## TASK DESCRIPTION:
Reproduce, character for character, the entries from their opening line through the line with "The width and height of the screenshot is (1920, 969).".
____
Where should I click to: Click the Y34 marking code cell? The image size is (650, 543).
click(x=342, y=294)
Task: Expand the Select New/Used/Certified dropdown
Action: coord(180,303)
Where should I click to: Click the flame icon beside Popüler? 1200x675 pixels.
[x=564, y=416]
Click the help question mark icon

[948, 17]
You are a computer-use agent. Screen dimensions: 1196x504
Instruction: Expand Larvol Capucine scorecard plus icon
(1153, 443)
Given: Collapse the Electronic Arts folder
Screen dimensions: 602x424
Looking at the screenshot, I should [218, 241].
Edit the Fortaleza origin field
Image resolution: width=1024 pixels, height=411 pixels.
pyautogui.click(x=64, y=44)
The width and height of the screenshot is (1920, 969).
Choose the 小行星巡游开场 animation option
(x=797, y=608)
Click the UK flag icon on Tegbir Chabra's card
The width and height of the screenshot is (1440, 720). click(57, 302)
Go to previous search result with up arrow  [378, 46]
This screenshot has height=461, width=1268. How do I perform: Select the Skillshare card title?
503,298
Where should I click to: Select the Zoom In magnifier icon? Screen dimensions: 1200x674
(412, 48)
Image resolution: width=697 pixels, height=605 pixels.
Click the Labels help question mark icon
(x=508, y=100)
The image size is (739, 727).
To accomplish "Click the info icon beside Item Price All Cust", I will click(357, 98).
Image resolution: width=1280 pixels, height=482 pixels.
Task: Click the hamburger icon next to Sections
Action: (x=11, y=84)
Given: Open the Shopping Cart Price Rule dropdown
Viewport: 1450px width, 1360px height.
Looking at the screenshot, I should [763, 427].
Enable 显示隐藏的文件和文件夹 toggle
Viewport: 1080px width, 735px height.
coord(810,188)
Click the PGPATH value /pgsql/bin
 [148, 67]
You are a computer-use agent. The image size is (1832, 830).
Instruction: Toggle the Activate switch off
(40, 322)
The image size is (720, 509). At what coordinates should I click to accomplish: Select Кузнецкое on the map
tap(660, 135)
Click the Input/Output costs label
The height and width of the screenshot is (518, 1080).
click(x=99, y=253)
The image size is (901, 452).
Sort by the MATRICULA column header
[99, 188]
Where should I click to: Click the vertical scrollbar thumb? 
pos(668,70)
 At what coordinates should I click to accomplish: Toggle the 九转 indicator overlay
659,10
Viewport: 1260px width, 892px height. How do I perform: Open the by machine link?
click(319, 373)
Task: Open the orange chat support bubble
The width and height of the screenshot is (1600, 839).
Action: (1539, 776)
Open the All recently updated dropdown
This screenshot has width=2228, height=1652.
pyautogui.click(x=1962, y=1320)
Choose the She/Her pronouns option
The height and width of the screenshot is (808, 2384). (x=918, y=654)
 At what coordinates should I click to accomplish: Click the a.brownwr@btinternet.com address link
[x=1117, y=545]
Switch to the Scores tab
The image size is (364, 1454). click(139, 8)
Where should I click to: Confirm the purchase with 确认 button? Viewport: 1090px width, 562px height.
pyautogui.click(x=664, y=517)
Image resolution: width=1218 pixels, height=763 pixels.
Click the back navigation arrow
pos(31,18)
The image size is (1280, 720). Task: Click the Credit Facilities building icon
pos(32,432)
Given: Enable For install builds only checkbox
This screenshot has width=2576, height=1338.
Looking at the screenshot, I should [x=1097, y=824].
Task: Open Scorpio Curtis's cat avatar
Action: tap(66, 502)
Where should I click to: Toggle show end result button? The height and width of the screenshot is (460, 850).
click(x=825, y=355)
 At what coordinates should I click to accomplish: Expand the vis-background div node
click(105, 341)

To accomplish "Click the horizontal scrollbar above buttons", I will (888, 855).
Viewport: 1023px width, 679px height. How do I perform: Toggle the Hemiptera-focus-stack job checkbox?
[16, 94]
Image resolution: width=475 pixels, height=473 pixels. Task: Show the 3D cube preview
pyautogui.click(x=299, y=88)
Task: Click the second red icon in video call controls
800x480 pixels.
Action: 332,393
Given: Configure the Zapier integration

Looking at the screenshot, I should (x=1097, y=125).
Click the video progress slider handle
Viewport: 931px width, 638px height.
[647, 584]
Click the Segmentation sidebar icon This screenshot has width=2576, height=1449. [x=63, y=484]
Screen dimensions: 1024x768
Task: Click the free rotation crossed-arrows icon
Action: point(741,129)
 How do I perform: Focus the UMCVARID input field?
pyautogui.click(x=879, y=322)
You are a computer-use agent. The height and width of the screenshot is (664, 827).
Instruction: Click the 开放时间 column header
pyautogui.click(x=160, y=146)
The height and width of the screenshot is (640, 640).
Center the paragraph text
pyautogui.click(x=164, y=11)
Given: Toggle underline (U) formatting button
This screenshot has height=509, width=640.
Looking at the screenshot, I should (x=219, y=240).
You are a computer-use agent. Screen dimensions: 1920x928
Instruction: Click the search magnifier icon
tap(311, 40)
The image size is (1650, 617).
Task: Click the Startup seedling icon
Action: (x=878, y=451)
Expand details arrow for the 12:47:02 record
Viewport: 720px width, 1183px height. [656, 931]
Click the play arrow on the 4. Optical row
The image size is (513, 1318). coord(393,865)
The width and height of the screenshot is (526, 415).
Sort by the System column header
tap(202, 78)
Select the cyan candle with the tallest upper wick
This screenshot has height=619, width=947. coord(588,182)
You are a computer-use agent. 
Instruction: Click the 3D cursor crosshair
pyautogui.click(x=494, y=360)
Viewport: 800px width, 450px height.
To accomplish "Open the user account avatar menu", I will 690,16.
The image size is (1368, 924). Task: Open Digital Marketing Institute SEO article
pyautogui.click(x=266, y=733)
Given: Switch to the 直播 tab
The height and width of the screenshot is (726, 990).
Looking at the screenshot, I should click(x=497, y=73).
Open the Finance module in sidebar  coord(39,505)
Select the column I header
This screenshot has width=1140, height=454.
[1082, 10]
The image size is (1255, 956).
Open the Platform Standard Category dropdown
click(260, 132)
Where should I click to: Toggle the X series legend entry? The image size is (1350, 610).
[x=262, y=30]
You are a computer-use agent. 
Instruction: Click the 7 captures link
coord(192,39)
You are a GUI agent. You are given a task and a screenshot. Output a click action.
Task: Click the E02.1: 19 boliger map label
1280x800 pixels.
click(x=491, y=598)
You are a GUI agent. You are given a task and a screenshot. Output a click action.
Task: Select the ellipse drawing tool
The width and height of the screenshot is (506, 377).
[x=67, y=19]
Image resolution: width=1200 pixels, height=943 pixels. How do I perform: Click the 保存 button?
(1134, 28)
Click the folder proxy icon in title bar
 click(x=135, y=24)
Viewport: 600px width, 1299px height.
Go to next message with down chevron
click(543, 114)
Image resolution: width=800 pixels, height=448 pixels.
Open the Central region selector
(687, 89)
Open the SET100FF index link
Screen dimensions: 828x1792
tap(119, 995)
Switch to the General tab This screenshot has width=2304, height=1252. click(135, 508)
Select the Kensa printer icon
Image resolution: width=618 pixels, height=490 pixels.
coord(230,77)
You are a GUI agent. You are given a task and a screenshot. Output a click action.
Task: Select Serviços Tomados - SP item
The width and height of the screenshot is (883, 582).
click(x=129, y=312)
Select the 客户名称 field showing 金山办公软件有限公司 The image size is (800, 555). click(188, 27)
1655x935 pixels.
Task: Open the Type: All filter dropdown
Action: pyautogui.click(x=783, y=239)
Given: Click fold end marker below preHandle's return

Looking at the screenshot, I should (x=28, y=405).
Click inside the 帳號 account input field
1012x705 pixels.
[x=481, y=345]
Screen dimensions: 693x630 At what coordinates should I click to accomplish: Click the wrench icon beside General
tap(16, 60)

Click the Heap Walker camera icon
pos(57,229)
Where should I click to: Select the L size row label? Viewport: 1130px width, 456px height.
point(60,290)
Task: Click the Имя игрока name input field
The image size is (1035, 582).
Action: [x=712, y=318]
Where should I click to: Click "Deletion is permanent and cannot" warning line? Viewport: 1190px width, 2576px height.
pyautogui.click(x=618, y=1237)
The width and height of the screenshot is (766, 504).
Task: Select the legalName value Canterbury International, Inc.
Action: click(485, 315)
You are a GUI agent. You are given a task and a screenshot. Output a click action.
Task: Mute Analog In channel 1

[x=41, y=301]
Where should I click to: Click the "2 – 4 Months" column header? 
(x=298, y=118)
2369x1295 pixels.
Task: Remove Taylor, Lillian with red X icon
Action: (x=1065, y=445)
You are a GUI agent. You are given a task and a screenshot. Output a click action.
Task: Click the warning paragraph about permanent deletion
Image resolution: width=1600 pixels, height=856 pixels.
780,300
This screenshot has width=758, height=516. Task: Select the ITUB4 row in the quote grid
____
## RESULT BELOW:
Where should I click to: Click the Y34 marking code cell? The image size is (650, 543).
click(x=342, y=294)
Task: Expand the Select New/Used/Certified dropdown
Action: coord(180,303)
Where should I click to: Click the flame icon beside Popüler? 1200x675 pixels.
[x=564, y=416]
Click the help question mark icon

[948, 17]
You are a computer-use agent. Screen dimensions: 1196x504
Instruction: Expand Larvol Capucine scorecard plus icon
(1153, 443)
Given: Collapse the Electronic Arts folder
Screen dimensions: 602x424
Looking at the screenshot, I should [218, 241].
Edit the Fortaleza origin field
Image resolution: width=1024 pixels, height=411 pixels.
pyautogui.click(x=64, y=44)
The width and height of the screenshot is (1920, 969).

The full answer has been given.